Julia Engelhardt
I always wanted to paint. I came to weaving later in life. It is now a passion.
My professional background is in arts publishing and exhibitions. My work involved a lot of visual research and curation. As a result, I have a huge store of imagery in my head – colours, textures, proportions, visions, sensations – which get distilled and feed into my woven pieces.
I have been working on 8- and 16-shaft looms since 2013. Discovering Sheila Hicks’ ‘minimes’ set me free to sketch and paint with yarns. With the work of another favourite artist, Paul Klee, often at the back of my head, I now produce poetic pieces – ‘weavescapes’ - for wall display. As I also love language they all have titles.

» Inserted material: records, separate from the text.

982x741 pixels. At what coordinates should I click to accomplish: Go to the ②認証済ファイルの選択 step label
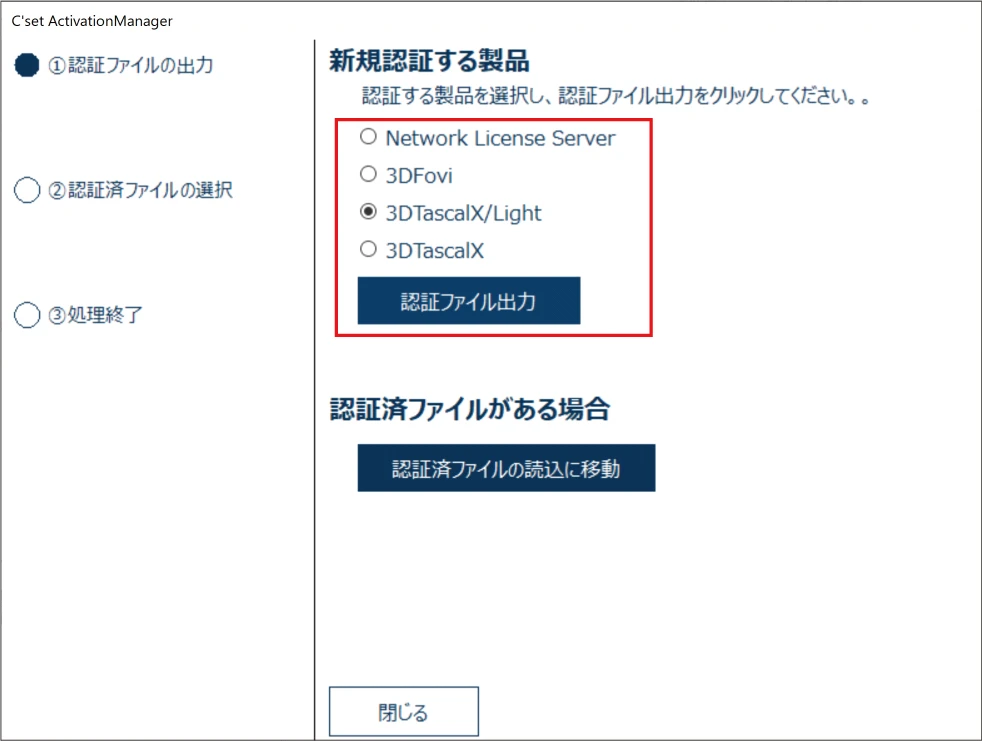click(x=140, y=190)
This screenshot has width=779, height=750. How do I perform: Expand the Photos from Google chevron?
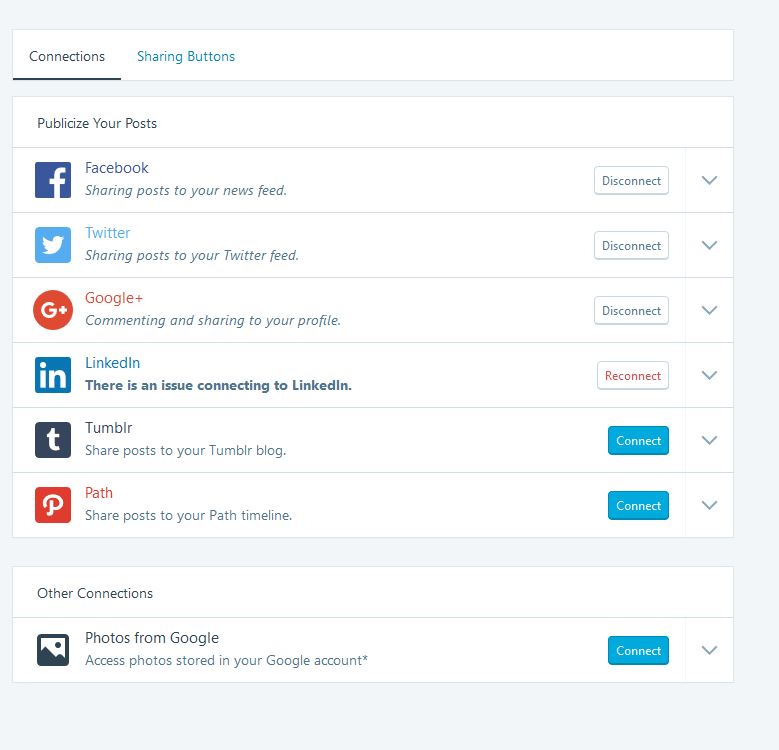[709, 650]
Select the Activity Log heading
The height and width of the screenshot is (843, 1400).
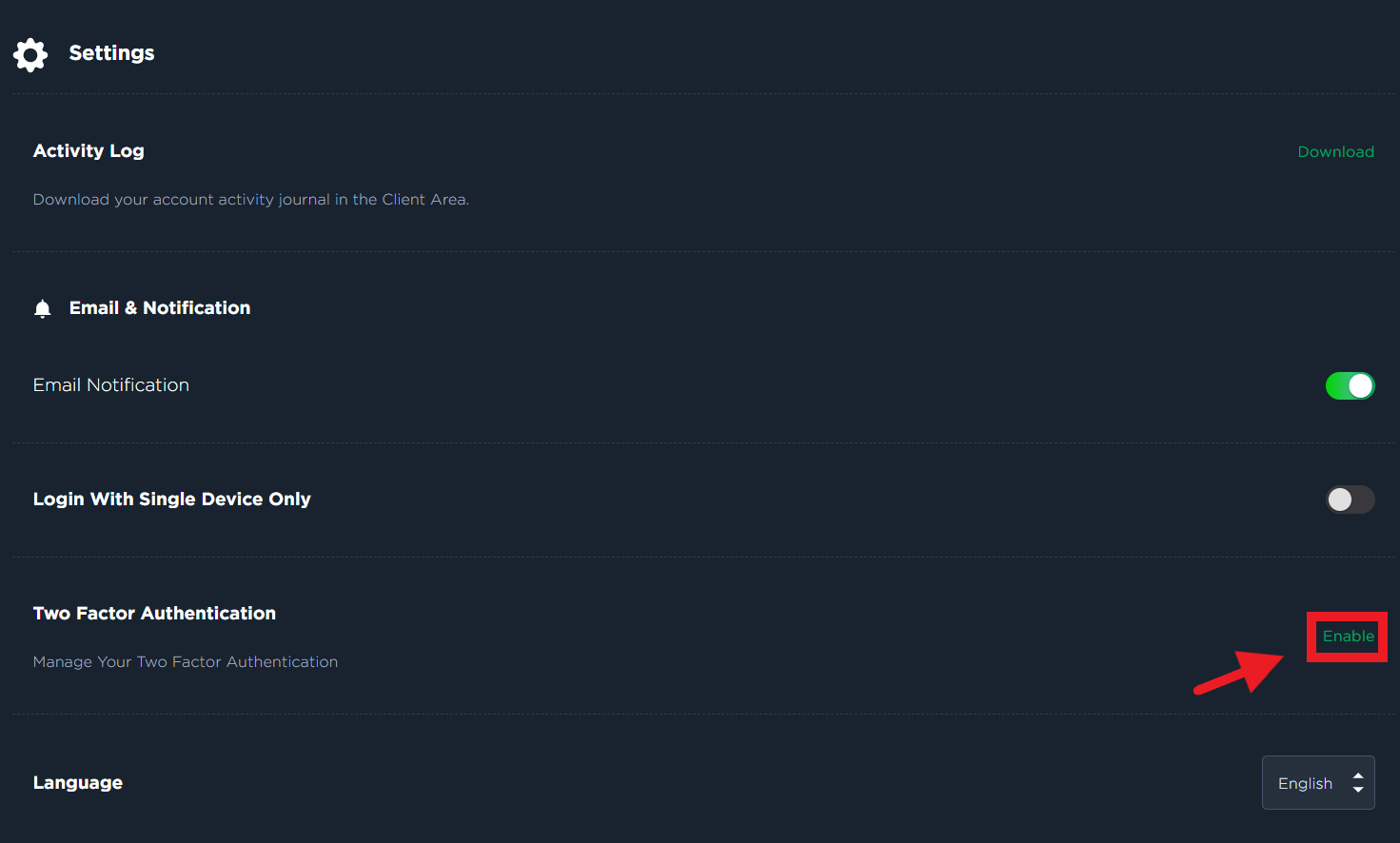[89, 150]
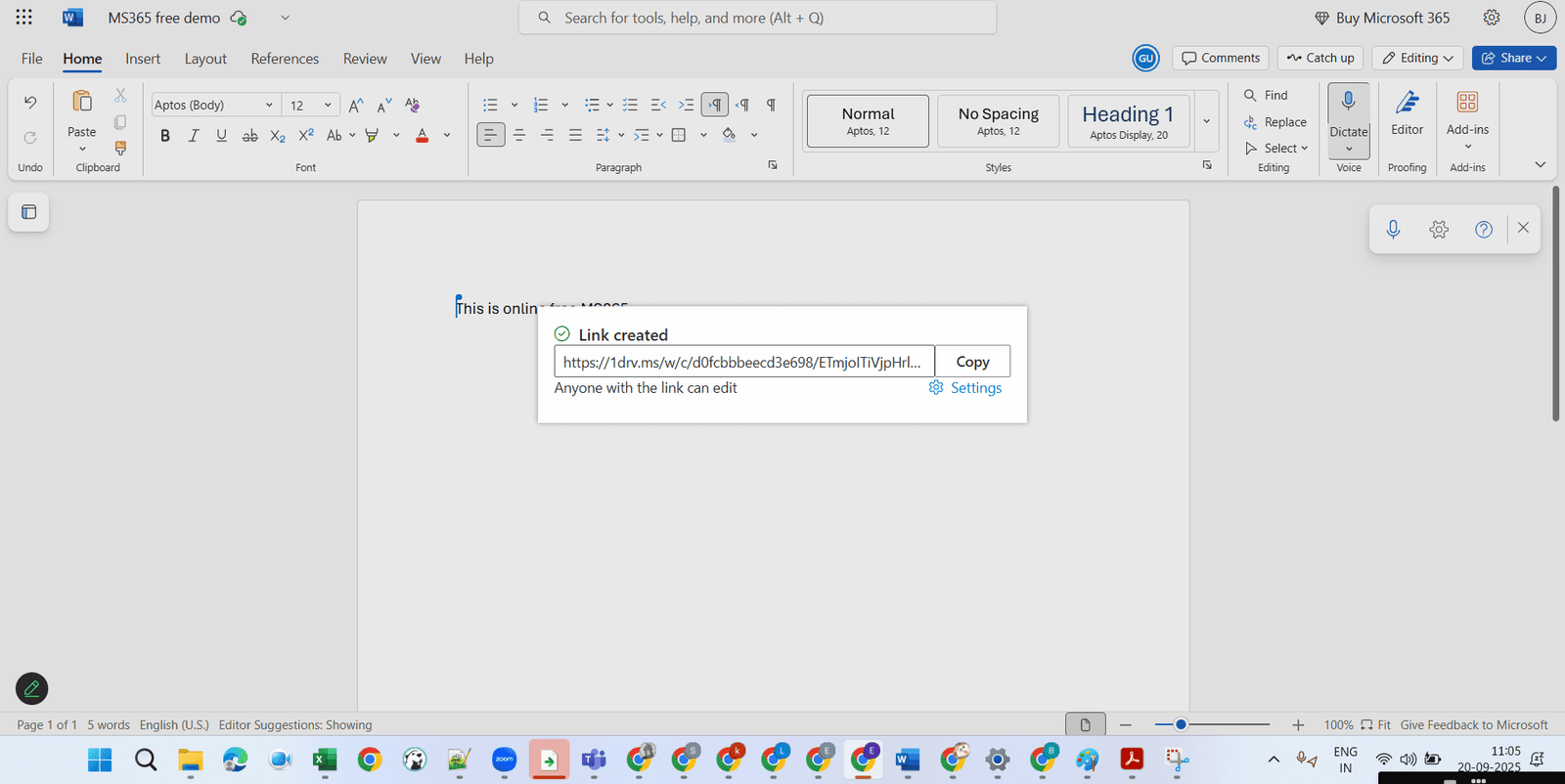Click the Justify alignment icon

click(575, 135)
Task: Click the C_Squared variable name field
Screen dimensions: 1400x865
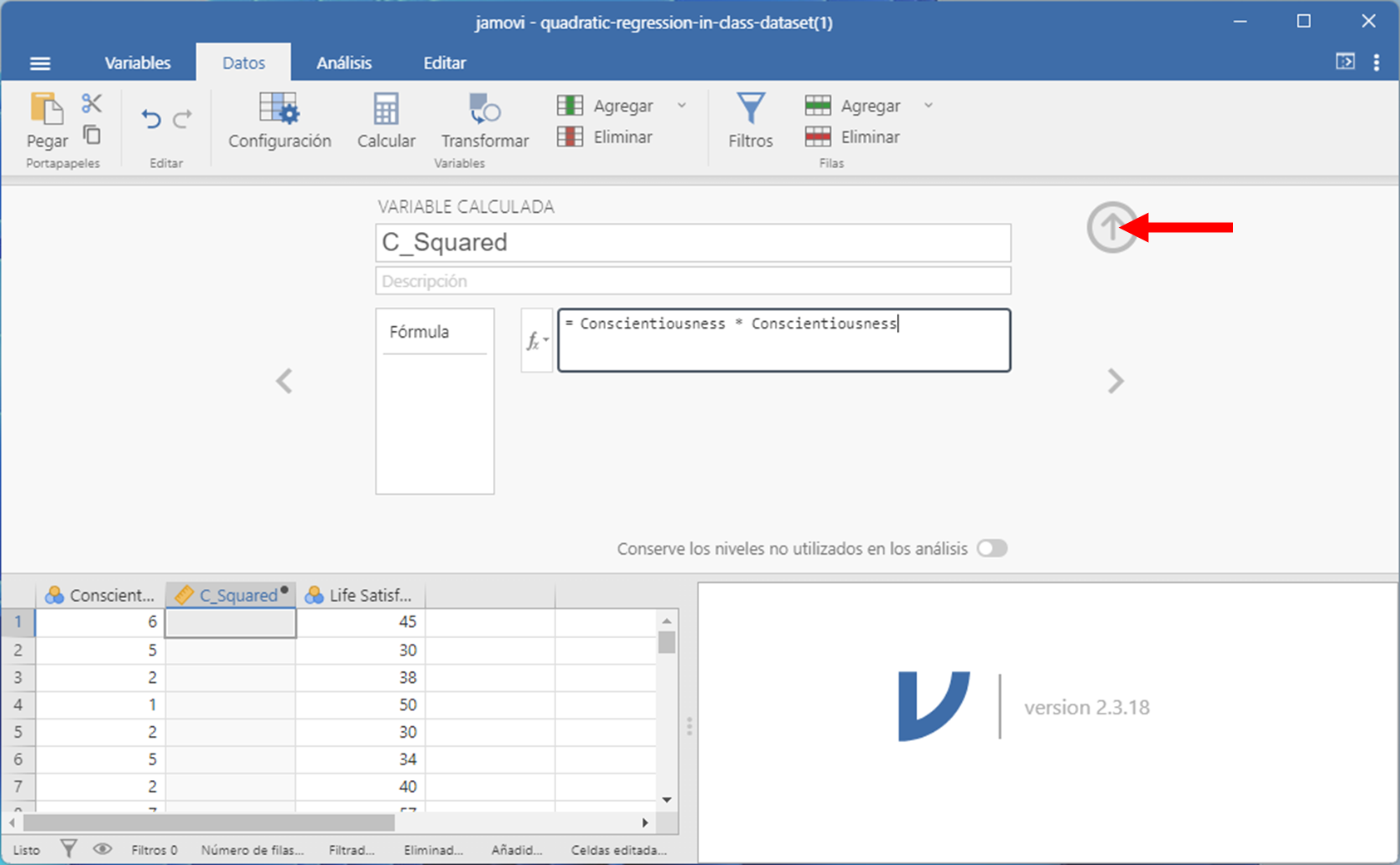Action: coord(693,243)
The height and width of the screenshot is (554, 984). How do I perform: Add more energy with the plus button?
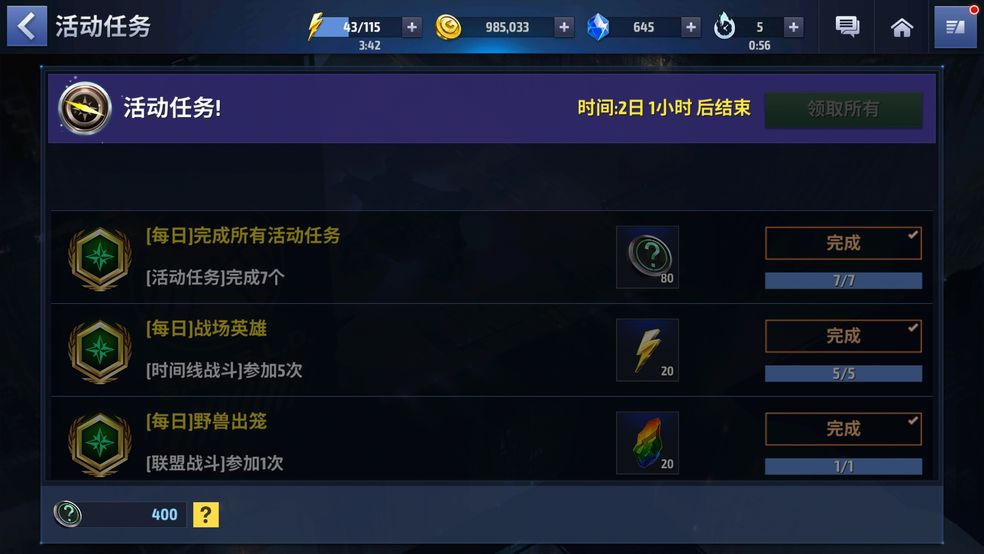412,27
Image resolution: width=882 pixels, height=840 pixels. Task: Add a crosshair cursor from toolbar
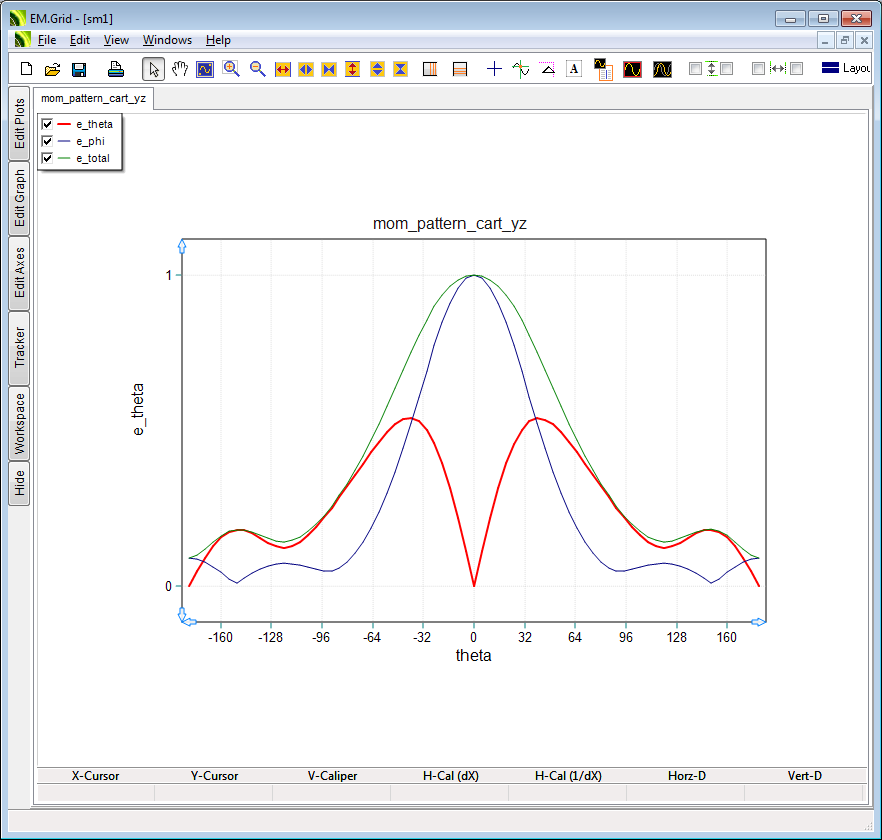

As an artist I am exploring the painterly and sculptural qualities of yarns and fibres within the relatively constraining context of a shaft loom. I am pushing these limitations to achieve vivid expression in this unfamiliar medium. My pieces evolve intuitively and I use yarns and fibres as 3-D lines of paint, each with its own colour as well as textural characteristics. I often leave the ends of materials I use hanging off the sides as I think it is interesting for people to see what they are and how they ‘behave’.
Above all, I am pre-occupied with bringing movement to the rigid angular grid set by the shaft loom, often sacrificing the traditional stability of cloth for maximum expressiveness, trying to weave pieces of art that feel like objects come to life.